Transcribe every one of the following entries verbatim, reproducing each line without alteration.

(Records for locating described items)

-- START --

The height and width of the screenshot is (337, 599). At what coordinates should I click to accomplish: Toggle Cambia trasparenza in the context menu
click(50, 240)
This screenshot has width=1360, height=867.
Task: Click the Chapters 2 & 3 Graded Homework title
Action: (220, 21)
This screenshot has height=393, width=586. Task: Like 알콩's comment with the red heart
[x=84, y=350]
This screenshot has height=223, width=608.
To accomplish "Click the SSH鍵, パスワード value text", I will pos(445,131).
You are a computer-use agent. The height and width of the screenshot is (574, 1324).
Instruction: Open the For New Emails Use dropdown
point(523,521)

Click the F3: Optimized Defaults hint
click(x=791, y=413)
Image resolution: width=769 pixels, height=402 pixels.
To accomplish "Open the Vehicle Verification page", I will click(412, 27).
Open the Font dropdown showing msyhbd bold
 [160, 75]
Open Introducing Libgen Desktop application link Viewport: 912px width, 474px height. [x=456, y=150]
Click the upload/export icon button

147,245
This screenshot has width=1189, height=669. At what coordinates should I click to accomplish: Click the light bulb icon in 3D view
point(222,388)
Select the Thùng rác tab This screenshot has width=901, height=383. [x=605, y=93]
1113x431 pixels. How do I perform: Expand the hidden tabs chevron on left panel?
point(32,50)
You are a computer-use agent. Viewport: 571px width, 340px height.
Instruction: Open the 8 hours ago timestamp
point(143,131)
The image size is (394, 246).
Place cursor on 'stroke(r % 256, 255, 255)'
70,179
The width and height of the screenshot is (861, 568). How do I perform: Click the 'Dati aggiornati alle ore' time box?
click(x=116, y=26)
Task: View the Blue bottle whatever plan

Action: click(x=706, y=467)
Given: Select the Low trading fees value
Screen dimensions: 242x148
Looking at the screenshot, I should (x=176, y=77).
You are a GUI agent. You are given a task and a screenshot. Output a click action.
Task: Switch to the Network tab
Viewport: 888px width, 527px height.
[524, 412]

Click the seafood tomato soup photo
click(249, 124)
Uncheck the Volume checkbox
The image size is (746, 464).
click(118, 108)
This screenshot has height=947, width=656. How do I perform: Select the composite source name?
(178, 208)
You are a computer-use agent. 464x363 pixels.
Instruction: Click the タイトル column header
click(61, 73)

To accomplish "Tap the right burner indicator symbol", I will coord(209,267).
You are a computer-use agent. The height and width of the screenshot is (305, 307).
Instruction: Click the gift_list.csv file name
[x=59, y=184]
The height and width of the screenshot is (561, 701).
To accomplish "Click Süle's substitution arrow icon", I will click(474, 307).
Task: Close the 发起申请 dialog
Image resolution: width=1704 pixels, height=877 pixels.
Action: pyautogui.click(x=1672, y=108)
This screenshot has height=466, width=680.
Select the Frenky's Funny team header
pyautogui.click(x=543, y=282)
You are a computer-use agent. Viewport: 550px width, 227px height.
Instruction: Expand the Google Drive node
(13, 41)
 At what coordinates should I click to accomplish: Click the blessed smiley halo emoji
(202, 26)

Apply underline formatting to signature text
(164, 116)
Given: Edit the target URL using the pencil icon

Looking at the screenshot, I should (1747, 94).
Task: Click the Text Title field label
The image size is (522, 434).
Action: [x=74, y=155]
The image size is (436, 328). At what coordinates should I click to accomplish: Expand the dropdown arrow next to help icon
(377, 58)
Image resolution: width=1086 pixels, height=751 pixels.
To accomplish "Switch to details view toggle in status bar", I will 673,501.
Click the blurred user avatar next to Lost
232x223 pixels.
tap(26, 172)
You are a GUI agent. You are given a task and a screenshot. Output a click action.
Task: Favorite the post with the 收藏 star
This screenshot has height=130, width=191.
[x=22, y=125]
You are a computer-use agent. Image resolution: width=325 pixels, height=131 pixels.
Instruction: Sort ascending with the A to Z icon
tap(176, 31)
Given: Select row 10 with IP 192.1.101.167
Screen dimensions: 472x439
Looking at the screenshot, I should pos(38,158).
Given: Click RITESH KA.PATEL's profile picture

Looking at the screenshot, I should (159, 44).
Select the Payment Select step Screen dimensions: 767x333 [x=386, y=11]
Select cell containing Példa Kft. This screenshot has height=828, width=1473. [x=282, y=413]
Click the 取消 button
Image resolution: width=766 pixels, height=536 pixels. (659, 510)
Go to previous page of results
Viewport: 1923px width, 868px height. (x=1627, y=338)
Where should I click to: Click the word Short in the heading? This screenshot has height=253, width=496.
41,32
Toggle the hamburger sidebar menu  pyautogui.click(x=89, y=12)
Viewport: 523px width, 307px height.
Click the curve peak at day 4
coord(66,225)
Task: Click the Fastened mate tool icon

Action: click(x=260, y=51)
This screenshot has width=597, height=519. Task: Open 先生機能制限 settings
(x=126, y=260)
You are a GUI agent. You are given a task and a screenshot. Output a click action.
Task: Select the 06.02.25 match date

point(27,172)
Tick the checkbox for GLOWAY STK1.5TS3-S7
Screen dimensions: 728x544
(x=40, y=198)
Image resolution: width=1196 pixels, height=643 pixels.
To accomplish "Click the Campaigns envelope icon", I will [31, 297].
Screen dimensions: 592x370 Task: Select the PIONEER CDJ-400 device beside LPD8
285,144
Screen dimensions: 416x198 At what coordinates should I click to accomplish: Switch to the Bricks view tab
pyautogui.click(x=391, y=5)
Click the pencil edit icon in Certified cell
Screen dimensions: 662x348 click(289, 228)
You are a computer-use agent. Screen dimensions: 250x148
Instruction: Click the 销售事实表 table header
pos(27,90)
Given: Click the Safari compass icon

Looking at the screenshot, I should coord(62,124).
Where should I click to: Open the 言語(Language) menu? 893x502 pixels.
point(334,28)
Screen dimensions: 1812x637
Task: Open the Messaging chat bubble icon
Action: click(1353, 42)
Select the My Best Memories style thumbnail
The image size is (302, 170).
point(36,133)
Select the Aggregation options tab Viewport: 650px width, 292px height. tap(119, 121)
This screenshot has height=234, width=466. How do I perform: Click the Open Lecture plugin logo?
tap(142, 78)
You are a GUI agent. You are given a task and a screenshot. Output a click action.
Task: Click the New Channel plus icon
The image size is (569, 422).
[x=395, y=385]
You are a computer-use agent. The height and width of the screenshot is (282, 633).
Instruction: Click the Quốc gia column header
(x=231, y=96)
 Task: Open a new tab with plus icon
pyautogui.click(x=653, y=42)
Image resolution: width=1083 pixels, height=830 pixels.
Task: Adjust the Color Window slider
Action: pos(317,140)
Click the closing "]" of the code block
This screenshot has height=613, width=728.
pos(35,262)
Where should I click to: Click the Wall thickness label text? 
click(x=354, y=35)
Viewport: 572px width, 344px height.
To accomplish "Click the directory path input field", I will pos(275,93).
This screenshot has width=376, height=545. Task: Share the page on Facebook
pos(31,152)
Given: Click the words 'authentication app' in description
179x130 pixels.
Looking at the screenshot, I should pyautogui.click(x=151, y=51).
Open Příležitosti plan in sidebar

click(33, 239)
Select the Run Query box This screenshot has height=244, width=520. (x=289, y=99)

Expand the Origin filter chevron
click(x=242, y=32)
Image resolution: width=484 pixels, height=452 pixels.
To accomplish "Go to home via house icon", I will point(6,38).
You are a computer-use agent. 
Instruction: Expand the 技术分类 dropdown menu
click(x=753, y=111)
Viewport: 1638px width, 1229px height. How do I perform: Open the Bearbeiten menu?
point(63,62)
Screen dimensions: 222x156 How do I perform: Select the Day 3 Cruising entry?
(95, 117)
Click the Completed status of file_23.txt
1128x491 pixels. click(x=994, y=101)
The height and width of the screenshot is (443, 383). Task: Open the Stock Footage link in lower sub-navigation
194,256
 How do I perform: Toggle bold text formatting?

-- END --

Exercise response
The height and width of the screenshot is (337, 599). At what coordinates should I click to accomplish: Toggle Cambia trasparenza in the context menu
click(50, 240)
This screenshot has width=1360, height=867.
Task: Click the Chapters 2 & 3 Graded Homework title
Action: (220, 21)
This screenshot has height=393, width=586. Task: Like 알콩's comment with the red heart
[x=84, y=350]
This screenshot has height=223, width=608.
To accomplish "Click the SSH鍵, パスワード value text", I will pos(445,131).
You are a computer-use agent. The height and width of the screenshot is (574, 1324).
Instruction: Open the For New Emails Use dropdown
point(523,521)

Click the F3: Optimized Defaults hint
click(x=791, y=413)
Image resolution: width=769 pixels, height=402 pixels.
To accomplish "Open the Vehicle Verification page", I will click(412, 27).
Open the Font dropdown showing msyhbd bold
 [160, 75]
Open Introducing Libgen Desktop application link Viewport: 912px width, 474px height. [x=456, y=150]
Click the upload/export icon button

147,245
This screenshot has width=1189, height=669. At what coordinates should I click to accomplish: Click the light bulb icon in 3D view
point(222,388)
Select the Thùng rác tab This screenshot has width=901, height=383. [x=605, y=93]
1113x431 pixels. How do I perform: Expand the hidden tabs chevron on left panel?
point(32,50)
You are a computer-use agent. Viewport: 571px width, 340px height.
Instruction: Open the 8 hours ago timestamp
point(143,131)
The image size is (394, 246).
Place cursor on 'stroke(r % 256, 255, 255)'
70,179
The width and height of the screenshot is (861, 568). How do I perform: Click the 'Dati aggiornati alle ore' time box?
click(x=116, y=26)
Task: View the Blue bottle whatever plan

Action: click(x=706, y=467)
Given: Select the Low trading fees value
Screen dimensions: 242x148
Looking at the screenshot, I should (x=176, y=77).
You are a GUI agent. You are given a task and a screenshot. Output a click action.
Task: Switch to the Network tab
Viewport: 888px width, 527px height.
[524, 412]

Click the seafood tomato soup photo
click(249, 124)
Uncheck the Volume checkbox
The image size is (746, 464).
click(118, 108)
This screenshot has height=947, width=656. How do I perform: Select the composite source name?
(178, 208)
You are a computer-use agent. 464x363 pixels.
Instruction: Click the タイトル column header
click(61, 73)

To accomplish "Tap the right burner indicator symbol", I will coord(209,267).
You are a computer-use agent. The height and width of the screenshot is (305, 307).
Instruction: Click the gift_list.csv file name
[x=59, y=184]
The height and width of the screenshot is (561, 701).
To accomplish "Click Süle's substitution arrow icon", I will click(474, 307).
Task: Close the 发起申请 dialog
Image resolution: width=1704 pixels, height=877 pixels.
Action: pyautogui.click(x=1672, y=108)
This screenshot has height=466, width=680.
Select the Frenky's Funny team header
pyautogui.click(x=543, y=282)
You are a computer-use agent. Viewport: 550px width, 227px height.
Instruction: Expand the Google Drive node
(13, 41)
 At what coordinates should I click to accomplish: Click the blessed smiley halo emoji
(202, 26)

Apply underline formatting to signature text
(164, 116)
Given: Edit the target URL using the pencil icon

Looking at the screenshot, I should (1747, 94).
Task: Click the Text Title field label
The image size is (522, 434).
Action: [x=74, y=155]
The image size is (436, 328). At what coordinates should I click to accomplish: Expand the dropdown arrow next to help icon
(377, 58)
Image resolution: width=1086 pixels, height=751 pixels.
To accomplish "Switch to details view toggle in status bar", I will 673,501.
Click the blurred user avatar next to Lost
232x223 pixels.
tap(26, 172)
You are a GUI agent. You are given a task and a screenshot. Output a click action.
Task: Favorite the post with the 收藏 star
This screenshot has height=130, width=191.
[x=22, y=125]
You are a computer-use agent. Image resolution: width=325 pixels, height=131 pixels.
Instruction: Sort ascending with the A to Z icon
tap(176, 31)
Given: Select row 10 with IP 192.1.101.167
Screen dimensions: 472x439
Looking at the screenshot, I should pos(38,158).
Given: Click RITESH KA.PATEL's profile picture

Looking at the screenshot, I should (159, 44).
Select the Payment Select step Screen dimensions: 767x333 [x=386, y=11]
Select cell containing Példa Kft. This screenshot has height=828, width=1473. [x=282, y=413]
Click the 取消 button
Image resolution: width=766 pixels, height=536 pixels. (659, 510)
Go to previous page of results
Viewport: 1923px width, 868px height. (x=1627, y=338)
Where should I click to: Click the word Short in the heading? This screenshot has height=253, width=496.
41,32
Toggle the hamburger sidebar menu  pyautogui.click(x=89, y=12)
Viewport: 523px width, 307px height.
Click the curve peak at day 4
coord(66,225)
Task: Click the Fastened mate tool icon

Action: click(x=260, y=51)
This screenshot has width=597, height=519. Task: Open 先生機能制限 settings
(x=126, y=260)
You are a GUI agent. You are given a task and a screenshot. Output a click action.
Task: Select the 06.02.25 match date

point(27,172)
Tick the checkbox for GLOWAY STK1.5TS3-S7
Screen dimensions: 728x544
(x=40, y=198)
Image resolution: width=1196 pixels, height=643 pixels.
To accomplish "Click the Campaigns envelope icon", I will [31, 297].
Screen dimensions: 592x370 Task: Select the PIONEER CDJ-400 device beside LPD8
285,144
Screen dimensions: 416x198 At what coordinates should I click to accomplish: Switch to the Bricks view tab
pyautogui.click(x=391, y=5)
Click the pencil edit icon in Certified cell
Screen dimensions: 662x348 click(289, 228)
You are a computer-use agent. Screen dimensions: 250x148
Instruction: Click the 销售事实表 table header
pos(27,90)
Given: Click the Safari compass icon

Looking at the screenshot, I should coord(62,124).
Where should I click to: Open the 言語(Language) menu? 893x502 pixels.
point(334,28)
Screen dimensions: 1812x637
Task: Open the Messaging chat bubble icon
Action: click(1353, 42)
Select the My Best Memories style thumbnail
The image size is (302, 170).
point(36,133)
Select the Aggregation options tab Viewport: 650px width, 292px height. tap(119, 121)
This screenshot has height=234, width=466. How do I perform: Click the Open Lecture plugin logo?
tap(142, 78)
You are a GUI agent. You are given a task and a screenshot. Output a click action.
Task: Click the New Channel plus icon
The image size is (569, 422).
[x=395, y=385]
You are a computer-use agent. The height and width of the screenshot is (282, 633).
Instruction: Click the Quốc gia column header
(x=231, y=96)
 Task: Open a new tab with plus icon
pyautogui.click(x=653, y=42)
Image resolution: width=1083 pixels, height=830 pixels.
Task: Adjust the Color Window slider
Action: pos(317,140)
Click the closing "]" of the code block
This screenshot has height=613, width=728.
pos(35,262)
Where should I click to: Click the Wall thickness label text? 
click(x=354, y=35)
Viewport: 572px width, 344px height.
To accomplish "Click the directory path input field", I will pos(275,93).
This screenshot has width=376, height=545. Task: Share the page on Facebook
pos(31,152)
Given: Click the words 'authentication app' in description
179x130 pixels.
Looking at the screenshot, I should pyautogui.click(x=151, y=51).
Open Příležitosti plan in sidebar

click(33, 239)
Select the Run Query box This screenshot has height=244, width=520. (x=289, y=99)

Expand the Origin filter chevron
click(x=242, y=32)
Image resolution: width=484 pixels, height=452 pixels.
To accomplish "Go to home via house icon", I will point(6,38).
You are a computer-use agent. 
Instruction: Expand the 技术分类 dropdown menu
click(x=753, y=111)
Viewport: 1638px width, 1229px height. How do I perform: Open the Bearbeiten menu?
point(63,62)
Screen dimensions: 222x156 How do I perform: Select the Day 3 Cruising entry?
(95, 117)
Click the Completed status of file_23.txt
1128x491 pixels. click(x=994, y=101)
The height and width of the screenshot is (443, 383). Task: Open the Stock Footage link in lower sub-navigation
194,256
 How do I perform: Toggle bold text formatting?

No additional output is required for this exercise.